Two bits on "Woody's" rant / FairTax
Jeff Bone
jbone at deepfile.com
Thu Apr 10 00:40:43 PDT 2003
First, I'm endlessly amused that I got gender-switched w/o my
knowledge. "Ms Bone" indeed. Gosh, I feel all pretty now. ;-)
Second, a little bit of personal background on FairTax:
It's not a Republican initiative, and my biggest concern about Tom
DeLay lining up behind it is that it might be a credibility-losing
proposition. I met the one of the guys behind it --- Grover G. Jackson
--- at one of Michael Rothschild's Bionomics conferences back in '96.
The general ideological constituency at that conference could probably
best be described as "Libertarian" --- Virginia Postrel was also there,
for example. (A speaker list can be found at [1], including yours
truly.) The economic brainpower at that conference was unrivaled in my
experience. And Mr. Jackson was well received.
In several conversations with Mr. Jackson during that conference, I
voiced many objections to the FairTax idea. My immediate, knee-jerk
reaction was very negative. Mr. Jackson had reasonable answers that,
in fact, were very, very well-researched and well-supported. More to
the point, he was questioned much more intently by folks who, frankly,
were a lot better equipped than I was at that time to debate tax policy
with an expert. And for years, I've tried to find problems with the
FairTax proposal. Bottom line, I've become convinced through several
years of consideration, discussion, and research on these issues. That
shouldn't convince anybody else, but at least it should hopefully
demonstrate that this is an informed --- albeit possibly misinformed
--- opinion. Wrong, maybe --- naive, no. Understand the options,
research them thoroughly, understand the consequences, and make your
own decisions. That's all I've attempted to do.

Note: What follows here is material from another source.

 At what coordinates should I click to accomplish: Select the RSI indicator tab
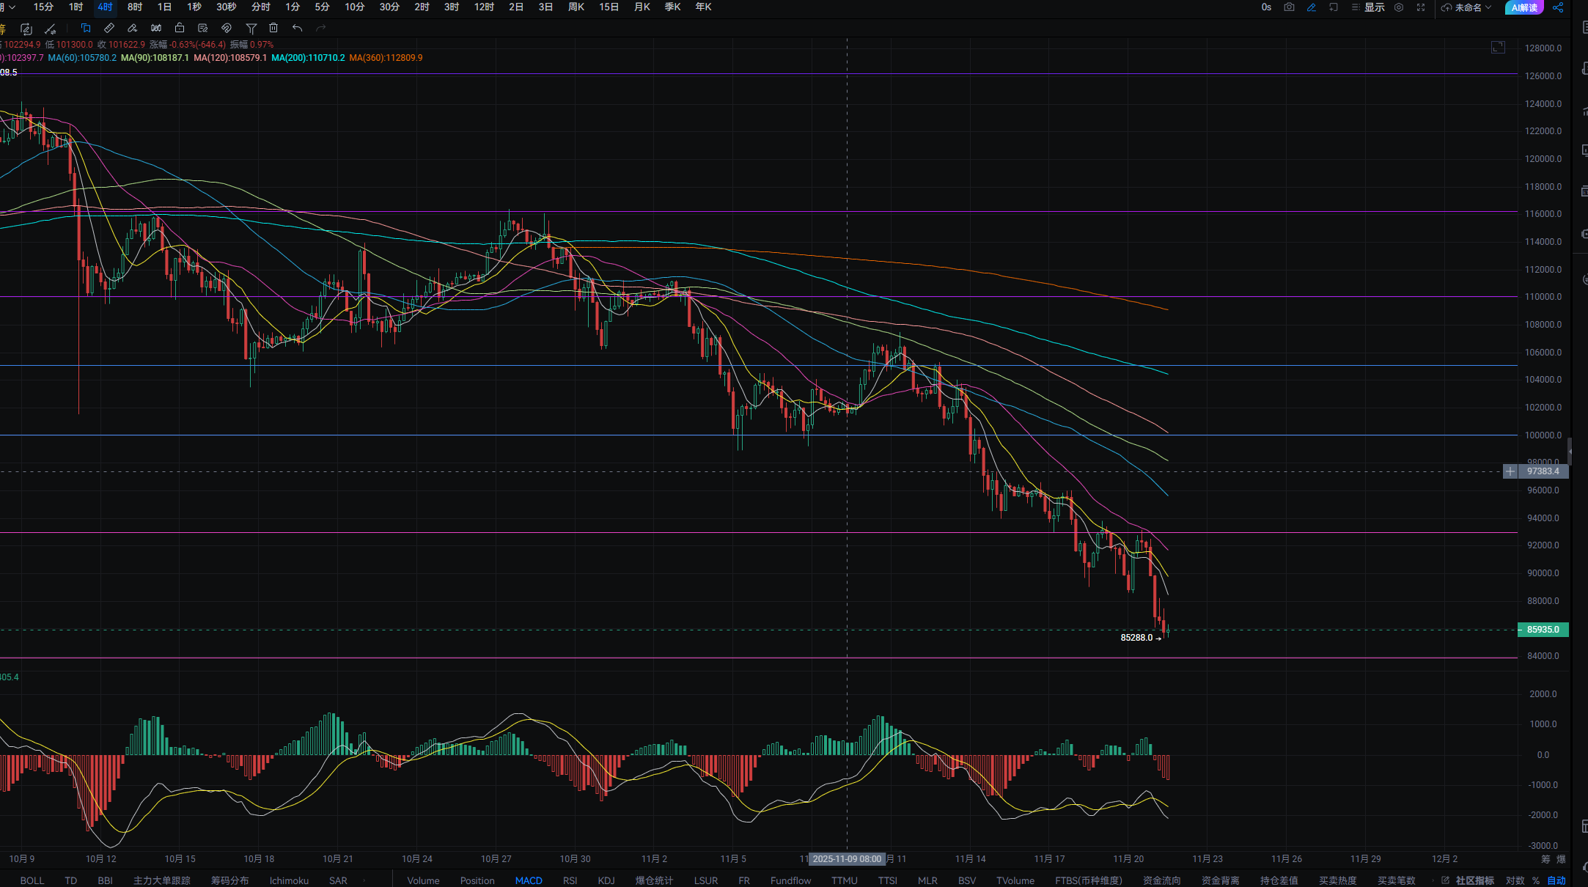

Bottom line: I believe all taxes are theft. But I've become a
pragmatist in my advanced age. ;-) I've decided that holding out for
an ideal that will never materialize is rather stupid; better to have
practical, realizable incremental improvements. There are really only
three possibility for tax reform (or non-reform) that we are likely to
see in our lifetime:
* status quo
* flat income / withholding tax
* FairTax
Finally --- it's odd to me that people who are opposed to taxes
ideologically --- as our friend Woody appears to be, and as am I modulo
pragmatism --- so often line up on the side of status quo when faced
with the above alternatives. I guess change is scary, after all.